> Excerto fornecido
Vou lhe dar um exemplo. Há muitos anos, quando pela primeira vez percebi o que acontecia com os chimpanzés utilizados em pesquisas médicas, recém-chegada da pesquisa de campo e de lidar com os chimpanzés como se fossem indivíduos, forcei-me a ir pessoalmente ver o que lhes acontecia. Encontrei cinco jaulas, alguns dos chimpanzés viviam ali, sozinhos, há 20 anos. São animais muito sociáveis mas não tinham ninguém com quem interagir, com quem crescer. O único contacto que tinham era com pessoas vestidas de branco que surgiam para lhes injetar qualquer coisa no corpo. Recordo-me que no primeiro encontro que tive com responsáveis do NHS (National Health System, o Serviço Nacional de Saúde inglês) que lideravam aquele programa, mostrei-me completamente chocada. Estava em frente a um grupo de homens sentados à volta de uma mesa, à espera que eu falasse, e o primeiro pensamento que me veio à cabeça foi que qualquer pessoa minimamente dotada de compaixão sentiria o mesmo que eu estava a sentir. Eles estavam silenciosos e comecei a lhes contar sobre a forma como os chimpanzés se comportavam em Gombe [Tanzânia]. Eu tinha algumas fotografias comigo e mostrei-lhes e percebi que eles compreenderam o que eu estava a sentir. Não é que eles fossem cruéis, mas o que lhes faltava era conhecimento, perceção da realidade. Se você quer que alguém mude, não é boa ideia acusá-la, discutir, mas fazê-la ouvir o que tem a dizer, encontrar uma forma de lhe chegar ao coração. Só assim se vai provocar uma mudança real.

Discorda da atitude zangada de Greta Thunberg? A nova geração é ativa e está preocupada com o ambiente, mas não fala ao coração.

Eles estão zangados, mas não os culpo. Greta conseguiu promover uma enorme onda de indignação por todo o mundo. Nós precisamos daquele tipo de atitude, assim como também precisamos de tocar o coração das pessoas. A situação do planeta é tão preocupante que precisamos de todos os contributos. A minha maneira de falar é essa, indo ao coração. Não sou agressiva. E é a mensagem que procuramos passar no nosso programa “Roots & Shoots”, que também existe em Portugal. Ensinamos os jovens a contarem histórias, a não presumirem à partida que as pessoas são más. Essa é a forma que acreditamos para alterar os comportamentos e ultrapassar a barreira das incompreensões.


Considera-se realisticamente otimista ou já perdeu o otimismo quanto ao futuro do planeta?

Não perdi o meu otimismo porque há muitos jovens que acreditam no nosso projeto. Estamos com o “Roots & Shoots” em 68 países e o número de participantes continua a aumentar. Estamos a crescer na Índia e na Turquia, onde é muito importante estarmos presentes. Em todos os locais, os jovens, quando percebem a situação e recebem as ferramentas para se empoderarem, comprometem-se com grande paixão e agem. São pessoas cheias de energia, que passam a mensagens aos pais e aos avós. Eles não vão desistir. Como no exemplo da menininha que confrontou o pai empresário.

> Dados fornecidos
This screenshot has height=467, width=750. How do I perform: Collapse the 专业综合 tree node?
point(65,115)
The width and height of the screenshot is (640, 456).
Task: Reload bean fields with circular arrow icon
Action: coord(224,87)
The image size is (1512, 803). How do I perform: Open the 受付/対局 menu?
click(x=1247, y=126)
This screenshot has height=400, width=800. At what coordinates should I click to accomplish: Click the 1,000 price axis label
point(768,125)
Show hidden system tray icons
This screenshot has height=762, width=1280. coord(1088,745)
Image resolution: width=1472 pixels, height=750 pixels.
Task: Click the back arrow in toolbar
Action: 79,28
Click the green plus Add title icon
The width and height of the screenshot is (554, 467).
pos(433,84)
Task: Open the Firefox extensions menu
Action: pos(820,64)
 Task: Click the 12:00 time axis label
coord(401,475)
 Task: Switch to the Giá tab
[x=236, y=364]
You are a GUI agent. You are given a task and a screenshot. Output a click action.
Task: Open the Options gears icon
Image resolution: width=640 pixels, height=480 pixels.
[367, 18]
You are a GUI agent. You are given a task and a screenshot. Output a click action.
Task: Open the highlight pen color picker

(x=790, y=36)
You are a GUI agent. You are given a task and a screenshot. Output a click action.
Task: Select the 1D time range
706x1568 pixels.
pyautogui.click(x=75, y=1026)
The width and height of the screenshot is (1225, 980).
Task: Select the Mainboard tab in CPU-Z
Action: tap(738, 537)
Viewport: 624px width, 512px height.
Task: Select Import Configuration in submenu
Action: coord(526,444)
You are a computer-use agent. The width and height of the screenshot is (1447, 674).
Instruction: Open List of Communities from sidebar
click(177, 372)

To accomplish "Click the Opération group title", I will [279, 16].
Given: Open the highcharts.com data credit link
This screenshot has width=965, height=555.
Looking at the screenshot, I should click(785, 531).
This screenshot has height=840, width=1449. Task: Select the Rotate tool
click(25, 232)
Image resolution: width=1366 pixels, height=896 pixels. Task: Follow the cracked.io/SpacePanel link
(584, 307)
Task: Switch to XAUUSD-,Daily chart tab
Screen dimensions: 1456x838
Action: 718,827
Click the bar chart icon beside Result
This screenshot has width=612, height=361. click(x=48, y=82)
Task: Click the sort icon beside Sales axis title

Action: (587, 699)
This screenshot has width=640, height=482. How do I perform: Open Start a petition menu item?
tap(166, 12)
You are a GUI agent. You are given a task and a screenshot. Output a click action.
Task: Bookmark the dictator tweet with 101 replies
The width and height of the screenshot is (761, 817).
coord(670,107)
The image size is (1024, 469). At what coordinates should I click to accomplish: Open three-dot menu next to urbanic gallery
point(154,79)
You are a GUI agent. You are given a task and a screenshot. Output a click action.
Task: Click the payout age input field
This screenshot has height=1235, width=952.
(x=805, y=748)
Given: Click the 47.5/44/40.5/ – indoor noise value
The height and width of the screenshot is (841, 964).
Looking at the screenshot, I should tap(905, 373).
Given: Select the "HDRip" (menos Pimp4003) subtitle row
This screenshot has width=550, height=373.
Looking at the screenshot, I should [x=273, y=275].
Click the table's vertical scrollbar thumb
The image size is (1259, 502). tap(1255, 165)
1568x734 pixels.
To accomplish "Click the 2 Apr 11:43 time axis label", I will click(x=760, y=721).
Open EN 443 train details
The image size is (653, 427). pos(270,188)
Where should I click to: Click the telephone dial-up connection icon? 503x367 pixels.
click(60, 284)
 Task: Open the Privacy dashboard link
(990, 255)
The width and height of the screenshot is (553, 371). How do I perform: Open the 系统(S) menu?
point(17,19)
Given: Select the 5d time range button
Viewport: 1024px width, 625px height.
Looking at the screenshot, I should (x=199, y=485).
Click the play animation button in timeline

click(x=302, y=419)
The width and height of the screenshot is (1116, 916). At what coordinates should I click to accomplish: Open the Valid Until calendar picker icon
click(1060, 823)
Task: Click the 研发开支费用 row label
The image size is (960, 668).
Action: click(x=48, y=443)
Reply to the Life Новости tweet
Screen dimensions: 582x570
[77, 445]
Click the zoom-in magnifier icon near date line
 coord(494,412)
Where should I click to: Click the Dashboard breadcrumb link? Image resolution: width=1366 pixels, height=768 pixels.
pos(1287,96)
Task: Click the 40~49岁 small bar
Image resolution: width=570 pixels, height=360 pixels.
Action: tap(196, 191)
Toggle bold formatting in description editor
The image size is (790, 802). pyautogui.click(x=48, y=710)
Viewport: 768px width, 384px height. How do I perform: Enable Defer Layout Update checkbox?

> Instruções do exercício
Copie o trecho do excerto que vai de "Eles estão zangados, mas" até "futuro do planeta?", substituindo "agressiva" por "hostil".

> Resposta
Eles estão zangados, mas não os culpo. Greta conseguiu promover uma enorme onda de indignação por todo o mundo. Nós precisamos daquele tipo de atitude, assim como também precisamos de tocar o coração das pessoas. A situação do planeta é tão preocupante que precisamos de todos os contributos. A minha maneira de falar é essa, indo ao coração. Não sou hostil. E é a mensagem que procuramos passar no nosso programa “Roots & Shoots”, que também existe em Portugal. Ensinamos os jovens a contarem histórias, a não presumirem à partida que as pessoas são más. Essa é a forma que acreditamos para alterar os comportamentos e ultrapassar a barreira das incompreensões.


Considera-se realisticamente otimista ou já perdeu o otimismo quanto ao futuro do planeta?